Stored records:
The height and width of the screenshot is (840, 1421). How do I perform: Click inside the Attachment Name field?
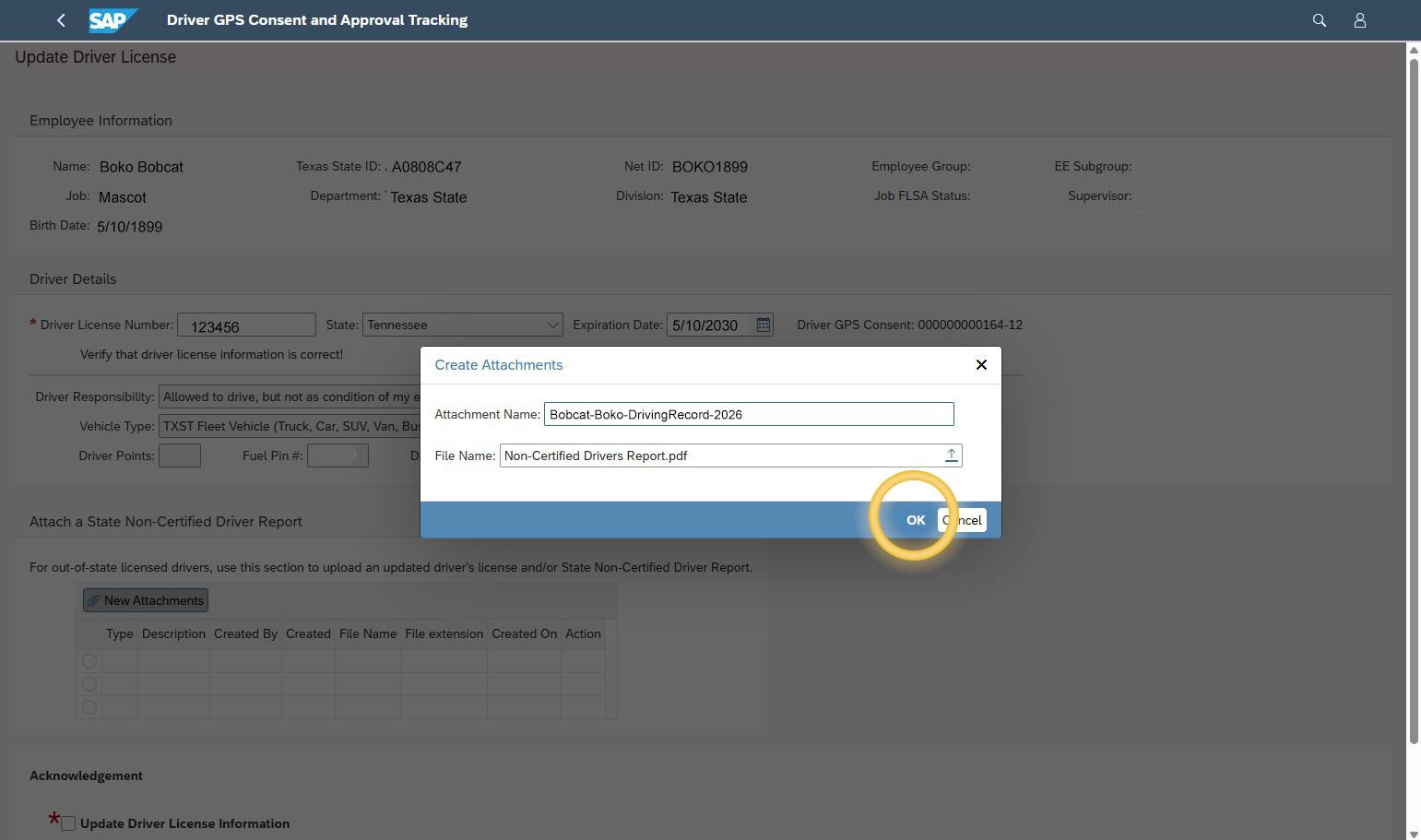(748, 414)
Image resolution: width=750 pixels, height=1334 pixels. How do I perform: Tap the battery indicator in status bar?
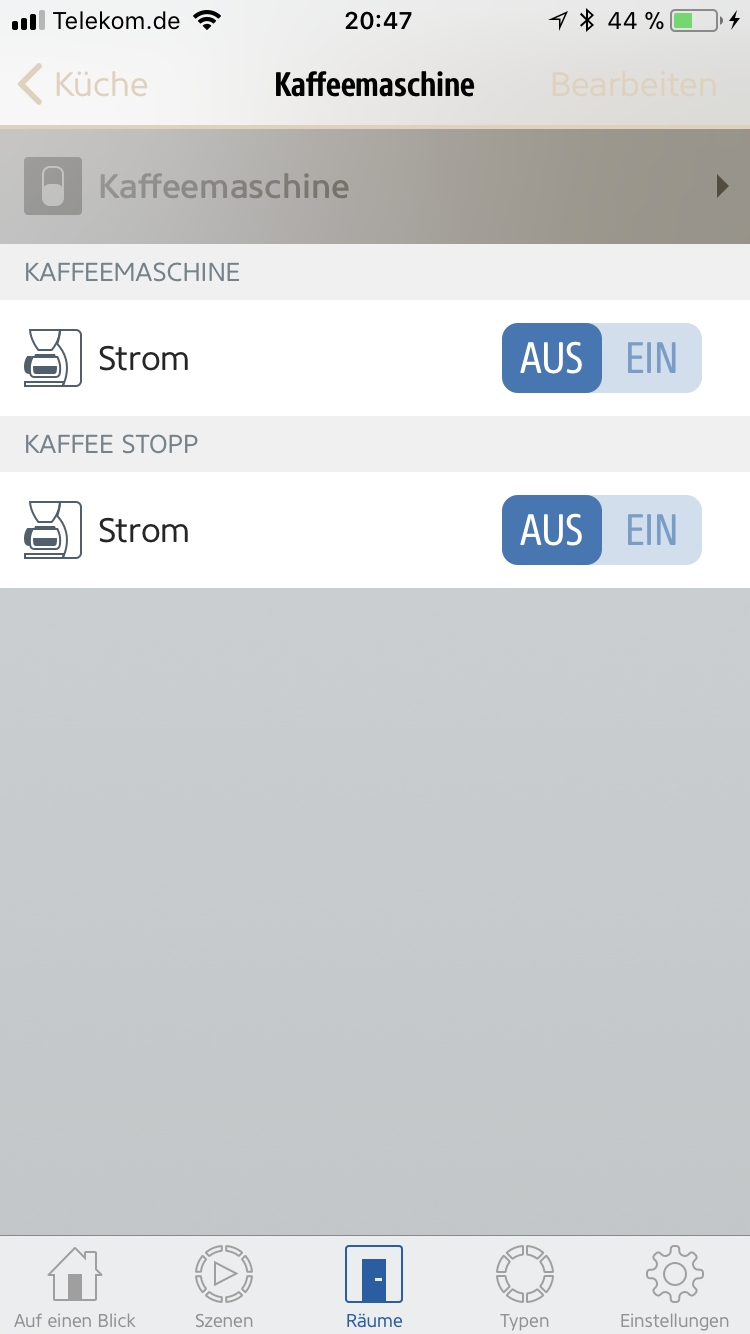click(696, 20)
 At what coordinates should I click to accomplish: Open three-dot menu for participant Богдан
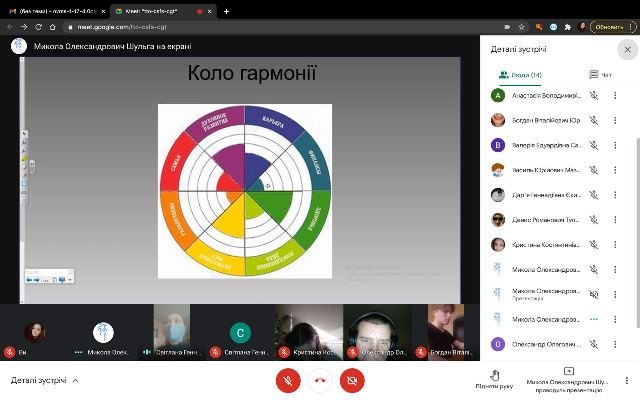click(x=615, y=120)
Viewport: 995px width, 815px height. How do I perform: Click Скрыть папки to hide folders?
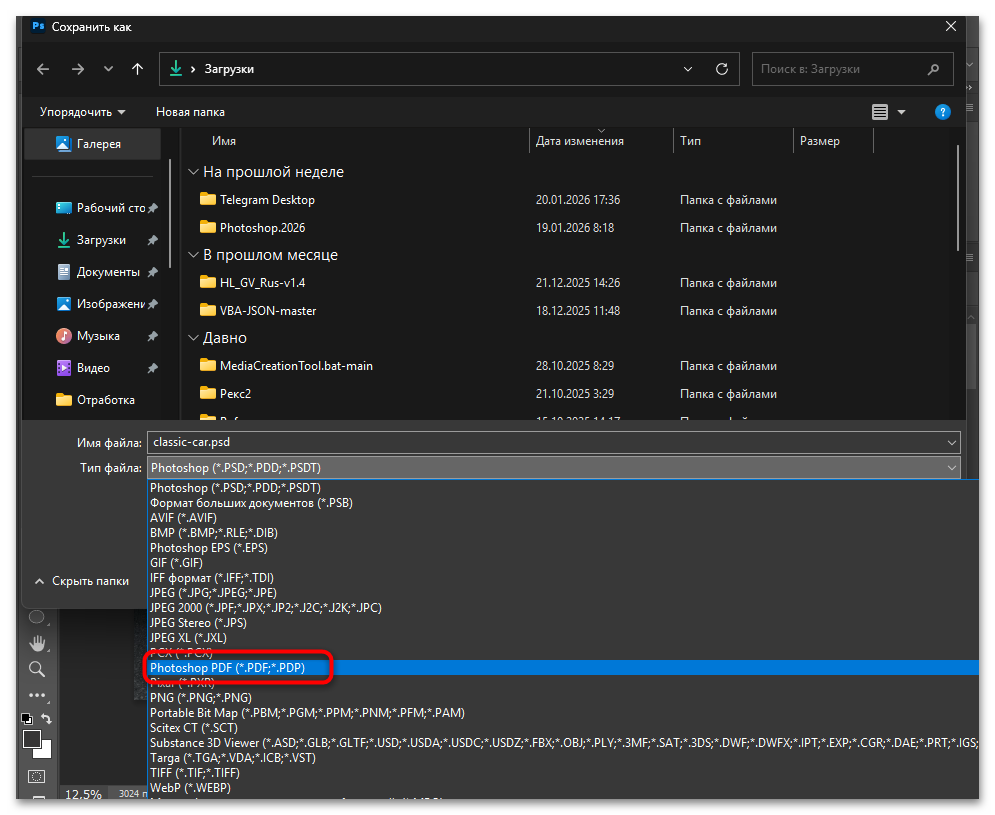tap(81, 581)
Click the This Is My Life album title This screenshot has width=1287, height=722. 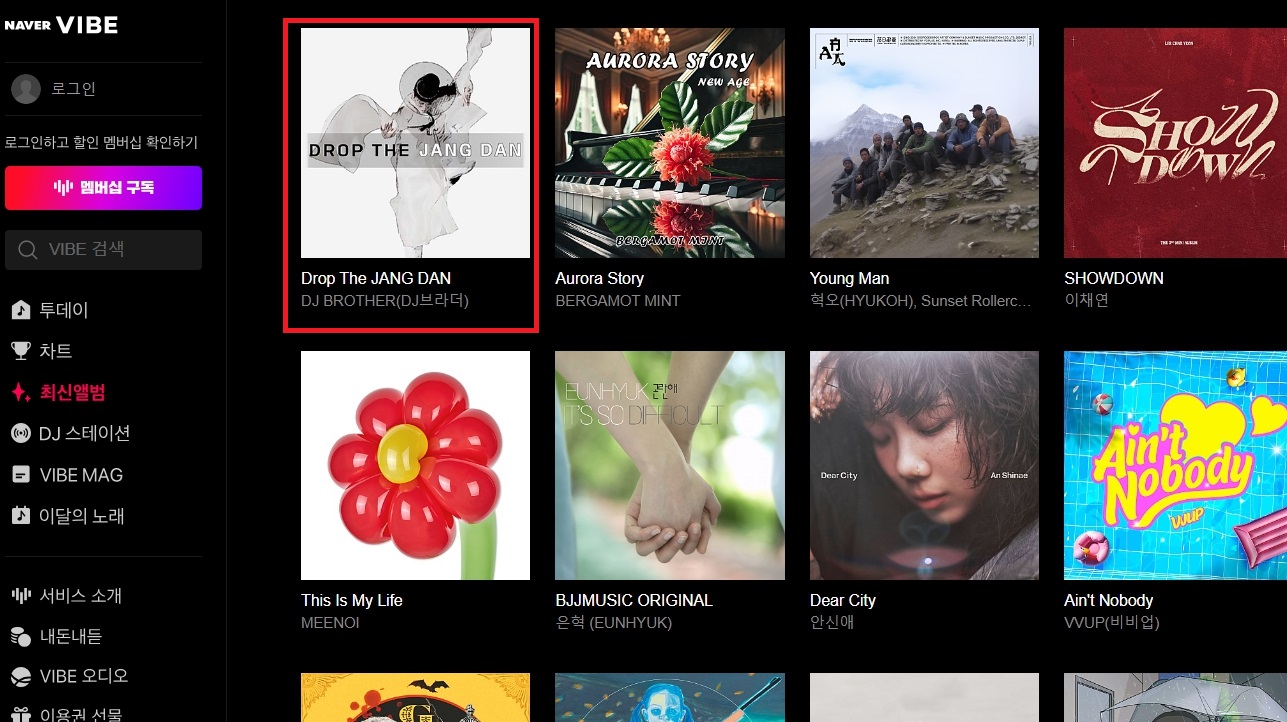click(x=352, y=600)
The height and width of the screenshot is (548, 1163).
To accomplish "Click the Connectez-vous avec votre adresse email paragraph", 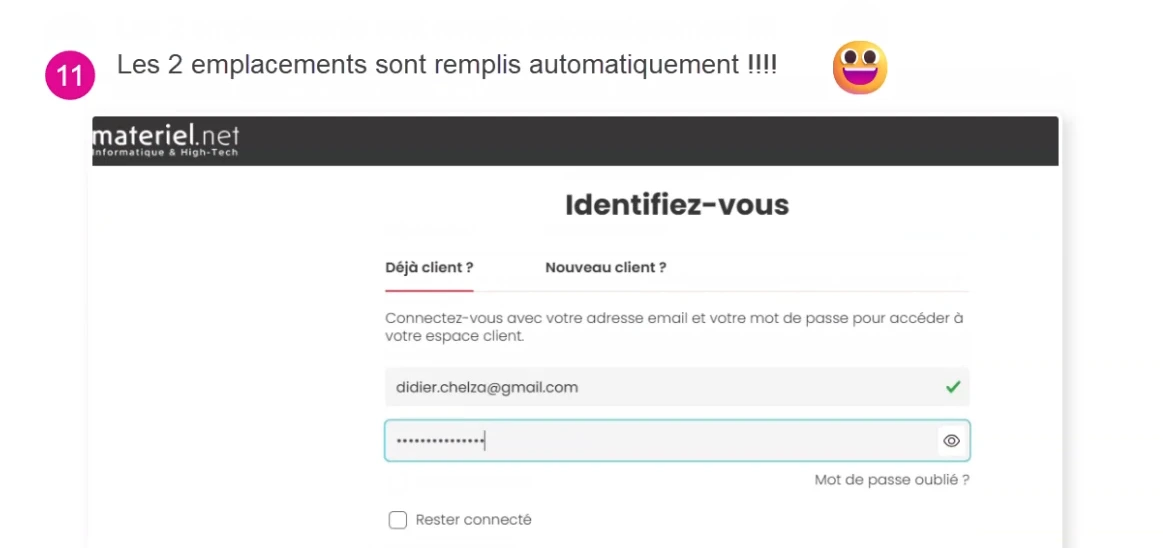I will [x=673, y=327].
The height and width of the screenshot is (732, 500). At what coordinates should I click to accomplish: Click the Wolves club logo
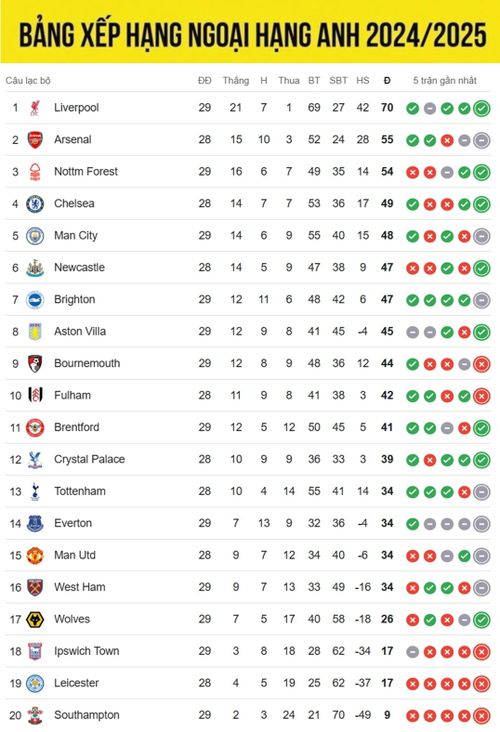click(x=35, y=619)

PROBLEM DETAILS => Transcribe exactly the lines running from the line with "The height and width of the screenshot is (732, 500)." to the last line of the entries. Pictures stay out of the copy.

OUTPUT OF THE TASK =>
The height and width of the screenshot is (732, 500). At what coordinates should I click to accomplish: Click the Wolves club logo
click(x=35, y=619)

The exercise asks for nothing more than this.